Nov 12, 2012

Advise

I'm tired of trying to predict what the world wants of me, what it will be like two years from now when I'm forced to join it.  How am I supposed to know?  Everybody has an opinion on how best to prepare for it.

There are doom and gloom advisers.  It's easy to want to trust them, with their diplomas declaring "I passed" neatly command hooked to the walls of their offices, supposed testaments to their successes.  All the textbooks that now gather dust on their office shelves because they no longer read them.  Maybe the diplomas really say "I failed."  Nobody starts out with ambitions to be an adviser anyway.  That means they failed first at something else. Maybe they failed at pursuing the goal you're asking them about; maybe they have a reason to tell you an English major will make you miserable because an English major made them miserable.  But you're not them and they can't know you from a collection of scores scribbled in pencil on an academic worksheet, a conglomeration of classes that adds up to practically nothing but a lot of money and time.  Or maybe they failed because the conditions really are terrible, they've been through things you're too young and idealistic to know about, and you should listen to them because they're right.

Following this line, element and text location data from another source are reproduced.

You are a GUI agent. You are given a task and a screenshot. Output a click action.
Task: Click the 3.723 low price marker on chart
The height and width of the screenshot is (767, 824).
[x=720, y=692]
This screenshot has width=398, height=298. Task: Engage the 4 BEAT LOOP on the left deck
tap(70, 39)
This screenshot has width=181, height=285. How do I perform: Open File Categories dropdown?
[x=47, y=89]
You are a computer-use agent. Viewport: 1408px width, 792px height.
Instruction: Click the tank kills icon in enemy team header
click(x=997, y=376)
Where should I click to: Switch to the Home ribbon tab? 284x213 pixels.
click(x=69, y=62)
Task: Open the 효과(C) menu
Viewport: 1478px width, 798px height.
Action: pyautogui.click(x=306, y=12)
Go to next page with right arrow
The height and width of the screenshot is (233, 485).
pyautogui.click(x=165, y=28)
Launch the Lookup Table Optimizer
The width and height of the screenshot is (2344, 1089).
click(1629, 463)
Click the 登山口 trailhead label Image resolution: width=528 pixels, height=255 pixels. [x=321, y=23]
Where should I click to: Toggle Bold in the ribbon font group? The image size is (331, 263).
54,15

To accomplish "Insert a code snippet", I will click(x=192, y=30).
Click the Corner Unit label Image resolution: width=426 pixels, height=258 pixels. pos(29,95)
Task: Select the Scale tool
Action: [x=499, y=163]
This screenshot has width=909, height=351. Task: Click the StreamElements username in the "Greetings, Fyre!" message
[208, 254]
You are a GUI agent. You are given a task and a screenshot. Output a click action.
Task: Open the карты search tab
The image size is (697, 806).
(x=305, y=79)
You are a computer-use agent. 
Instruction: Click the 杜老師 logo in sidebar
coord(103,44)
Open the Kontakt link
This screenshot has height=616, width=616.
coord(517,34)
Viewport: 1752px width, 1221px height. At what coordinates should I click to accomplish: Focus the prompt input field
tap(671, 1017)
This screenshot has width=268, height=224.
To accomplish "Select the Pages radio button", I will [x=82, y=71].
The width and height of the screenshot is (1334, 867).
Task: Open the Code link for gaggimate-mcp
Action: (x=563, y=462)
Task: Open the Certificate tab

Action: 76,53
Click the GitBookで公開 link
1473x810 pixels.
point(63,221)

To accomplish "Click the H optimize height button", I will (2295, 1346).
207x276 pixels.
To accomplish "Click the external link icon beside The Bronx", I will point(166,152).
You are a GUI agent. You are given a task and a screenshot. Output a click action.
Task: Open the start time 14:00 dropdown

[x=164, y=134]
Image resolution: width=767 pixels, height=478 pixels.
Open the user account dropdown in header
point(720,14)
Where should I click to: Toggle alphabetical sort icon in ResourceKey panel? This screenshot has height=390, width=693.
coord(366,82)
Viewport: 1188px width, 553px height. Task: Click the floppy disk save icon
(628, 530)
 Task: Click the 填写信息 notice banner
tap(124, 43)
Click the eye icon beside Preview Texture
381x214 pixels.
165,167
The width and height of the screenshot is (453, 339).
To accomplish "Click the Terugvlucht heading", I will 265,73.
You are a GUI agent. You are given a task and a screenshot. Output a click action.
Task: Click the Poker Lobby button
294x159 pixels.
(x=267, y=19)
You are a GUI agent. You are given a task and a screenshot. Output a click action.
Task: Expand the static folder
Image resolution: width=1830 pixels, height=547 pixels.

There's the other students.  The hakuna matatars, the it-will-all-work-out-so-let's-take-a-shot-ers.  They convince you for a moment that maybe you can't really plan for the unknowable future, and things will just fall into place if you keep trucking along.  Maybe you are a little too high strung. You'll have a diploma. It'll be okay.  Spend a semester in Buenos Aires or the Carribean. Live life. But what if these college hippies are just lifetime loafers waiting to become the homeless people on Franklin Street, begging for change and cigarettes.  When their looks and vodka runs out, what will they have?

There's the friends and family, brimming with over-confidence in you.  You are brilliant and driven and gorgeous and nothing can stop you.  They believe in your pixelated skype smile more than you do.  Every rejection letter is their loss, every bad test grade comes from a bad professor, you weren't tugging on any of the doors that slam shut.  They mistake giving up dreams for being lazy or insecure.  They live forty years behind you, not really understanding the ticking in your brain or the circumstances of your desperation.

So who is right?  Who should you believe? Amid all of it, you must figure out where your voice is, what your heart wants, what the world wants.  How do you put food on the table without sacrificing everything you love?  This might be the key question to the universe. It is not about where we came from or if there's a god.  It's how do I still get to read Dickens without becoming one of his starving characters?

I love too many things and not enough things.  I'm decent at a few things but not good enough at any of them.  I can't accept that I'm useless to the world, but I can't find a good use for myself.  Is the peak of my productivity checking out DVDs to undergrads?  Surely not.

I resist believing in fate or god or anything that would make these decisions for me.  I relish in free will and the power of humanity to shape itself.  But right now, I just want somebody to tell me what to do.  But I've only got me.